Et ainsi, le film montre quelques scènes qui illustrent combien un soldat de vingt ans n’arrive pas à s’élever facilement au dessus de ses frustations et de ses angoisses, ce qui lui permettrait d’épargner à des innocents de faire les frais de ces frustrations, mais il me semble que ne juger le film que sur ces scènes, ou prendre le film seulement comme témoignage d’une facette de la réalité judéoarabe consiste à rétrécir par trop le champ de vision.

C’est bel et bien ainsi à mes yeux le sujet de la transmission intergénérationelle du traumatisme qui est le vrai et le plus profond sujet de ce film.

Ce n’est ainsi pas seulement l’histoire d’un couple à qui parvient - par erreur - la tragique annonce de la disparition de leur fils soldat, qui est ici mise en film, c’est l’histoire d’un individu à qui cette annonce sonne avant tout comme la répétition de sa propre histoire, un individu que le fait d’être soldat a déjà traumatisé et mis en contact avec la mort. Cela l’a traumatisé au point qu’il a tout fait pour éloigner ça de lui, au point de ne même pas révéler les détails à sa propre femme.

C’est le sujet central de cet important film : la situation géopolitique dans laquelle vivent les israéliens ( et encore d’autres nationalités dans le monde ) et qui provoque un surplus de confrontation à la mort, au traumatisme. Et la méthode intuitive de l’individu est trop souvent de tenter d’enfouir, de se dissocier de pareilles choses, dans le vain espoir que cela les fera disparaître.

C’est une variation moderne sur le thème du silence des rescapés de la shoah. Ils tentent de maintenir secrète leur expérience, entre autres parce qu’ils n’ont pas la force de trouver les mots et les situations pour la raconter, et la tentative est couronnée d’échec.

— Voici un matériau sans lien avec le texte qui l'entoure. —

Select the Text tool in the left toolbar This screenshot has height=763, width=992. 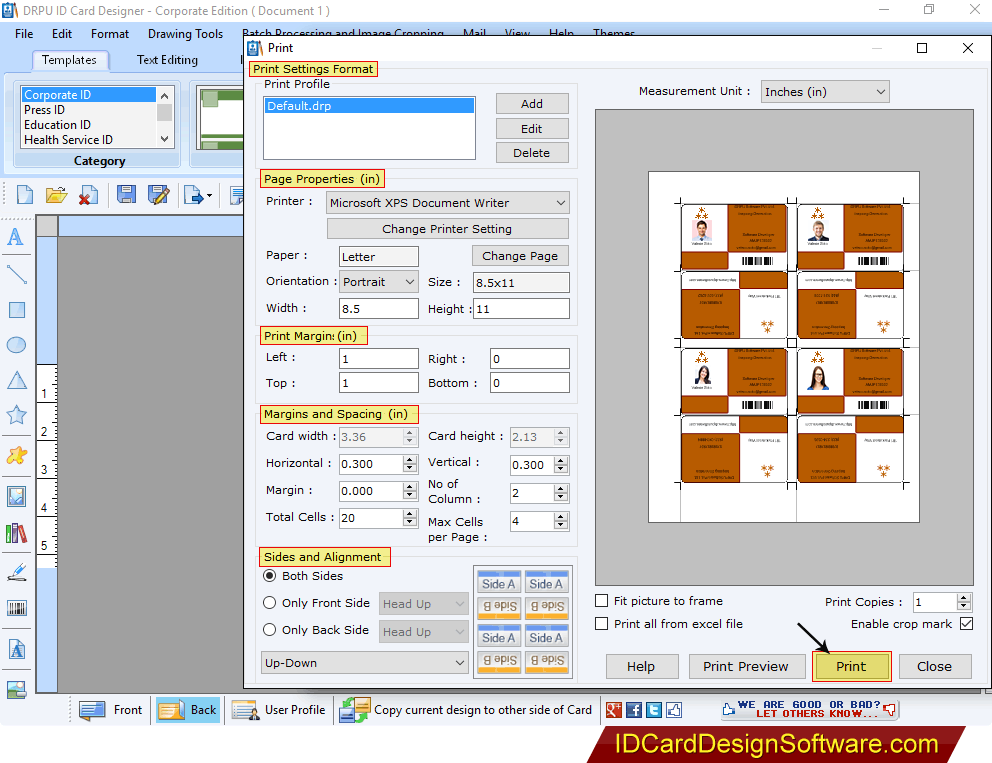(x=16, y=238)
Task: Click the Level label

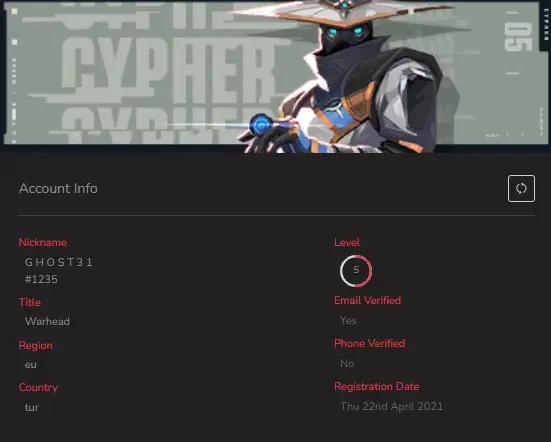Action: (x=346, y=242)
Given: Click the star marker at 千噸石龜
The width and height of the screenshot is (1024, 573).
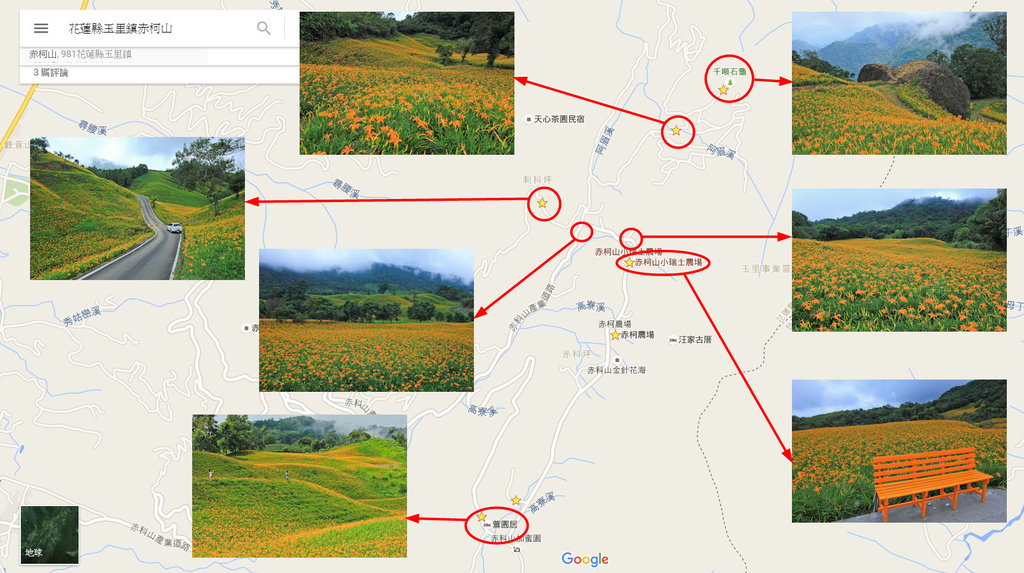Looking at the screenshot, I should coord(723,90).
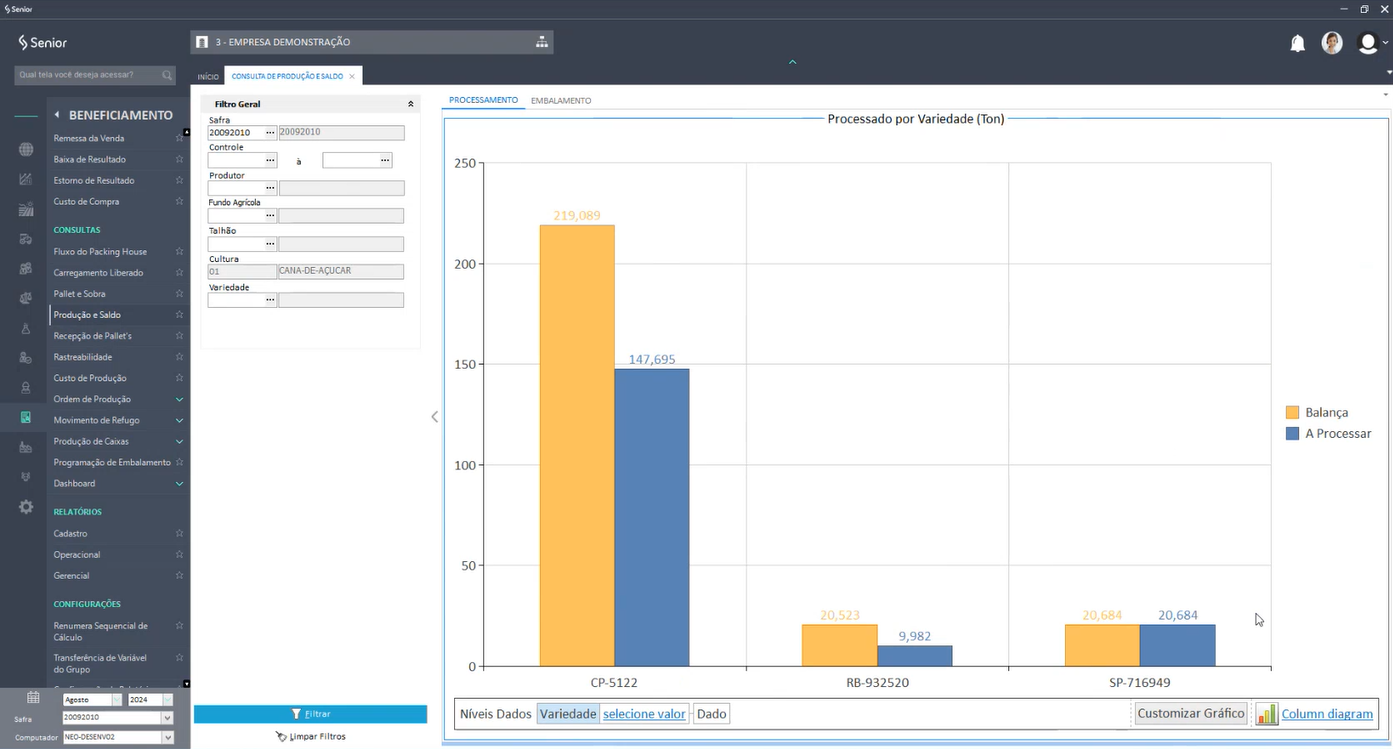Image resolution: width=1393 pixels, height=749 pixels.
Task: Open the company hierarchy icon beside Empresa Demonstração
Action: pyautogui.click(x=541, y=42)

C’est un film qui vient plaider la fin de la belligérance au nom de la santé mentale. C’est un avis que les politiciens, mûs par la « raison d’état » n’aiment pas entendre.

21. L'insulte


« L’insulte », de Ziad Doueri, est un nouveau film (2017), qui existe déjà ici en cd, alors que je ne suis pas sûr qu’il ait déjà été projeté en Israël, alors que je ne suis pas sûr que son destin n’est pas les oubliettes, justement pour avoir été trop bon...

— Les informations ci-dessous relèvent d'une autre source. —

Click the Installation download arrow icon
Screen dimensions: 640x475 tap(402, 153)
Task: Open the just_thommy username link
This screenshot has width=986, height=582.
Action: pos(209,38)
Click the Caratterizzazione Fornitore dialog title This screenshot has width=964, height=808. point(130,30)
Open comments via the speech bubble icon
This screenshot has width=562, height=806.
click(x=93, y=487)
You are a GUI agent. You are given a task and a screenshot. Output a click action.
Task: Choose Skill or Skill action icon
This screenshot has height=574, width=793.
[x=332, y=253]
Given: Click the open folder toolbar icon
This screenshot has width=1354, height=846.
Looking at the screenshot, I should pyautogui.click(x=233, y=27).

C’est un film libanais, qui parait présenter une (triste) réalité, et ma première réaction, encore avant de voir le film jusqu’au bout, a été de louer le ciel de ne pas vivre au Liban, en tout cas en tant qu’israélien.

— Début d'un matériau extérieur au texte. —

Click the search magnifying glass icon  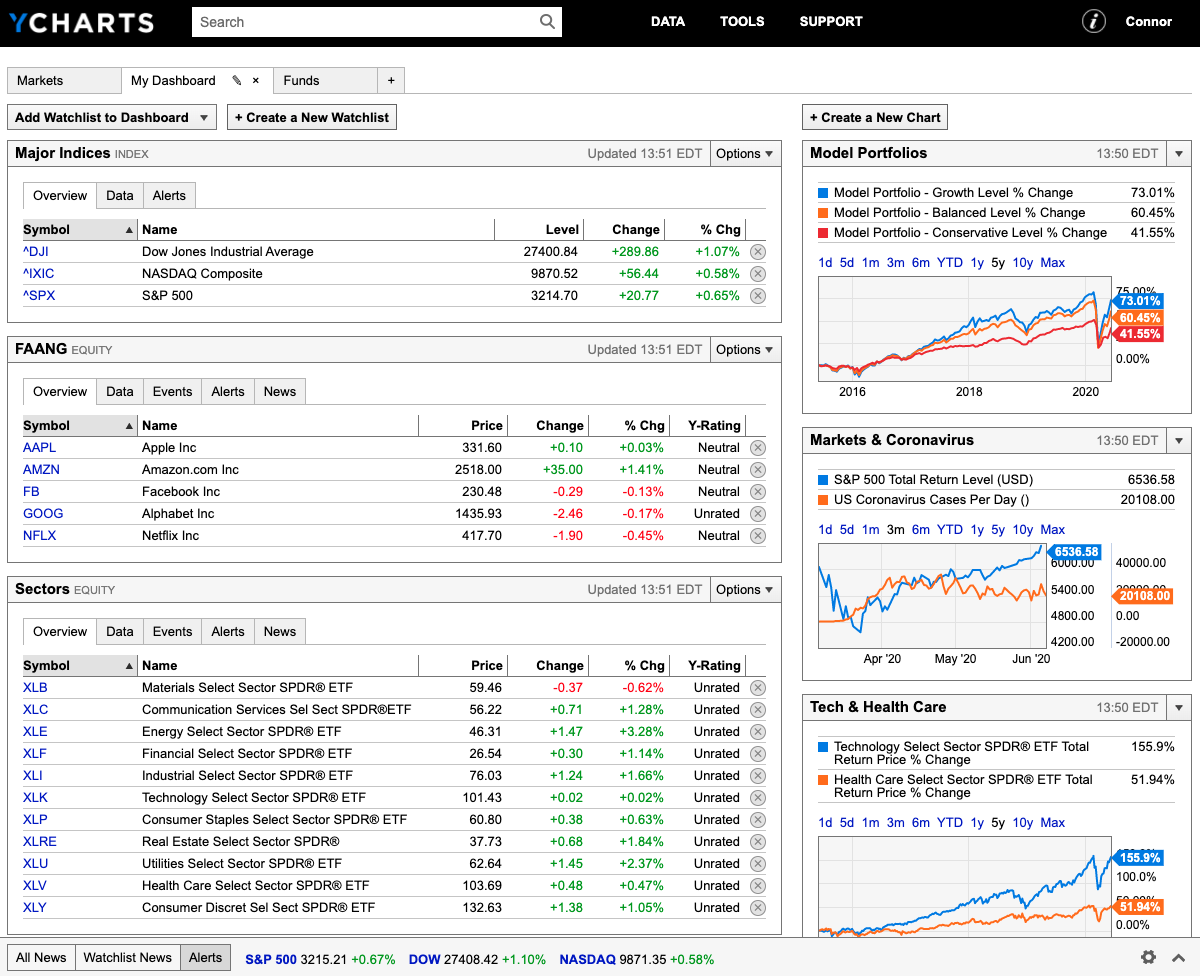[x=546, y=21]
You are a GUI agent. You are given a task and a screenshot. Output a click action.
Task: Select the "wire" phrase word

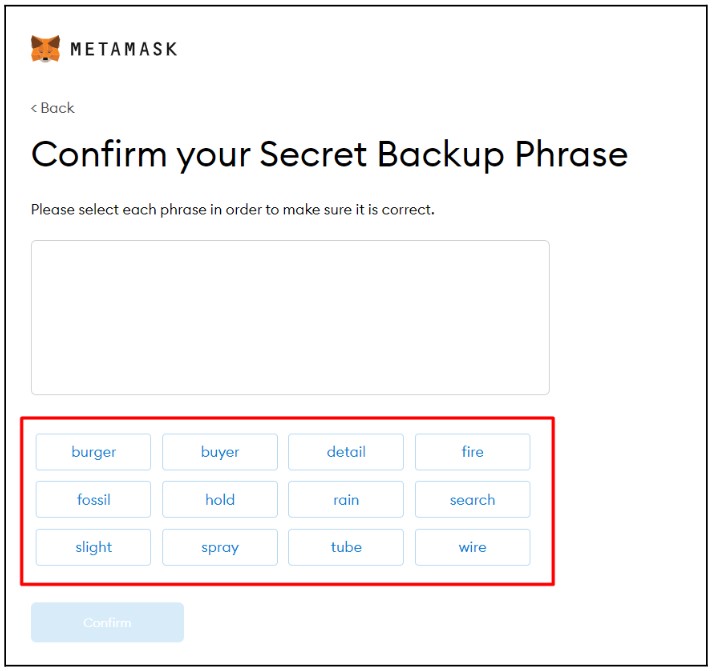(x=472, y=547)
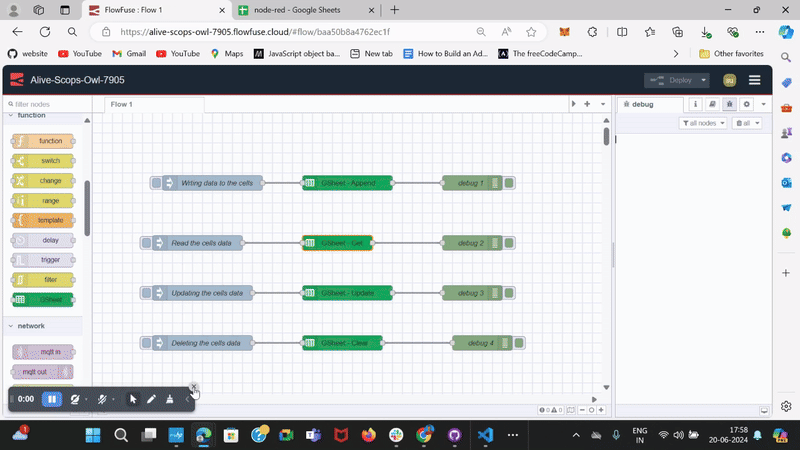This screenshot has width=800, height=450.
Task: Click the zoom out minus control on canvas
Action: coord(582,409)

Un film cependant très investi dans le but de faire découvrir au spectateur combien de couches peuvent être sousjacentes à ce qui pourrait n’apparaître que comme une broutille, comme une querelle de pallier, et ceci d’autant plus quand la scène est au moyen orient, d’autant plus quand le sujet inclut les palestiniens.

Et ainsi, une scène de la rue, dans laquelle un homme marié et sur le point de devenir père, qui s’en prend apparemment par excès d’impulsivité à un chef de travaux qui tente en toute innocence de ne faire qu’accomplir son devoir, dégénère en drame national dans lequel s’affrontent les sensibilités blessées - et à vif - des arabes chrétiens d’un côté et des palestiniens exilés au Liban de l’autre.

Un film qui s’il me pousse à remercier le ciel de ne pas m’avoir fait vivre au Liban, devrait me pousser aussi à remercier encore plus de ne pas m’avoir fait naître palestinien vivant au Liban.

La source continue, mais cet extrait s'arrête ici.